BIOGRAPHY

Jim Dine is an unusually prolific American artist, whose œuvre spans the media of painting, drawing, sculpture, prints, performance, illustrated books, and set design. After studying at the Cincinnati Arts Academy, the Boston Museum School, and Ohio University (BFA, 1957), he moved to New York where he eventually became involved, along with Claes Oldenburg and others, in organizing “Happenings,” or makeshift events that took place in chaotic environments designed by the artists. From that experience he moved to assemblages, or three-dimensional collages made from objets trouvés, and then eventually settled into a large set of recurring images of everyday objects which he incorporates into paintings, drawings, prints, books, and sculptures.
Dine does not fit neatly into any post-war or contemporary category. His early performance work has elements of conceptualism and his use of everyday articles of life hints at pop art, but he has never been fully committed to either movement. He has been considered by some to be a forerunner of figurative and neo-expressionist trends.

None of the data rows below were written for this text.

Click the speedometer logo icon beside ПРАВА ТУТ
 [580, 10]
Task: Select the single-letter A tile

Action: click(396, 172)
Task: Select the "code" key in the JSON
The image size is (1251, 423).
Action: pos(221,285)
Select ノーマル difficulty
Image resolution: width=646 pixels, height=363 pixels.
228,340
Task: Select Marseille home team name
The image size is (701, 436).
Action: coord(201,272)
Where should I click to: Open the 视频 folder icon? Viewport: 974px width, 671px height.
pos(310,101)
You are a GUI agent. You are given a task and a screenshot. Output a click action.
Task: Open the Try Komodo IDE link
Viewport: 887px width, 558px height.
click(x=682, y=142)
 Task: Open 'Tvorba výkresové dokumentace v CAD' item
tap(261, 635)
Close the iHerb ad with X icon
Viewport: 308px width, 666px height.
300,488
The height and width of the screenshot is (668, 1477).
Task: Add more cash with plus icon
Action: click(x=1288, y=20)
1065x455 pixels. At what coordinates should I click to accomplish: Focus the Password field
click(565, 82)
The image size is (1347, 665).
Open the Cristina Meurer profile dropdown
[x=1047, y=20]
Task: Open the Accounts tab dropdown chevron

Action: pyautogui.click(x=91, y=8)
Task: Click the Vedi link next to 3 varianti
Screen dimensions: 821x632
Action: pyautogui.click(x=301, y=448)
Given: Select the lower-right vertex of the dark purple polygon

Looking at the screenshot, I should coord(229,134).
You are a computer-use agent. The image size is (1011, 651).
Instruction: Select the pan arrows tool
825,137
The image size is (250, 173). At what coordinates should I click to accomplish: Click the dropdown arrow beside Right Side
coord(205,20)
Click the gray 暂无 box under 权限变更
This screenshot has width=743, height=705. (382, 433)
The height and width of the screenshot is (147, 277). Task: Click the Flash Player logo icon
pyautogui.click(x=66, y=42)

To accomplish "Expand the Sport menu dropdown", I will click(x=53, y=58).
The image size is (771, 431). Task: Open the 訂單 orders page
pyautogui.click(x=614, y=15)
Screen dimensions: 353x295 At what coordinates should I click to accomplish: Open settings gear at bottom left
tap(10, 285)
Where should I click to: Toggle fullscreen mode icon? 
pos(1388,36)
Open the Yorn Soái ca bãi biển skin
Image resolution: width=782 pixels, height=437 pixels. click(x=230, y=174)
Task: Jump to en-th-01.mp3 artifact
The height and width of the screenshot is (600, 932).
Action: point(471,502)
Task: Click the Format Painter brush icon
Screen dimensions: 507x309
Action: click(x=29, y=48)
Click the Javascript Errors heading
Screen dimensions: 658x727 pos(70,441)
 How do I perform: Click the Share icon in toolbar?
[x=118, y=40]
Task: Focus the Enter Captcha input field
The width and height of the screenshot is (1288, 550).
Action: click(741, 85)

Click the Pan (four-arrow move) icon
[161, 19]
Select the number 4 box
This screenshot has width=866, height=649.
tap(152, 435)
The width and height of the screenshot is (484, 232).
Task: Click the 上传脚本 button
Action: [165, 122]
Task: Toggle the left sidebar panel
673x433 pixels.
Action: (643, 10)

Success came early after his move to New York, and his first one man show took place the Reuben Gallery in 1960. Only ten years later he had his first major retrospective at the Whitney Museum of American Art. He is currently in the permanent collections of the Metropolitan Museum, the Museum of Modern Art, the Art Institute of Chicago, the Centre Georges Pompidou, the National Gallery of Art, the Museum of Fine Art – Boston, and the Whitney, among many others.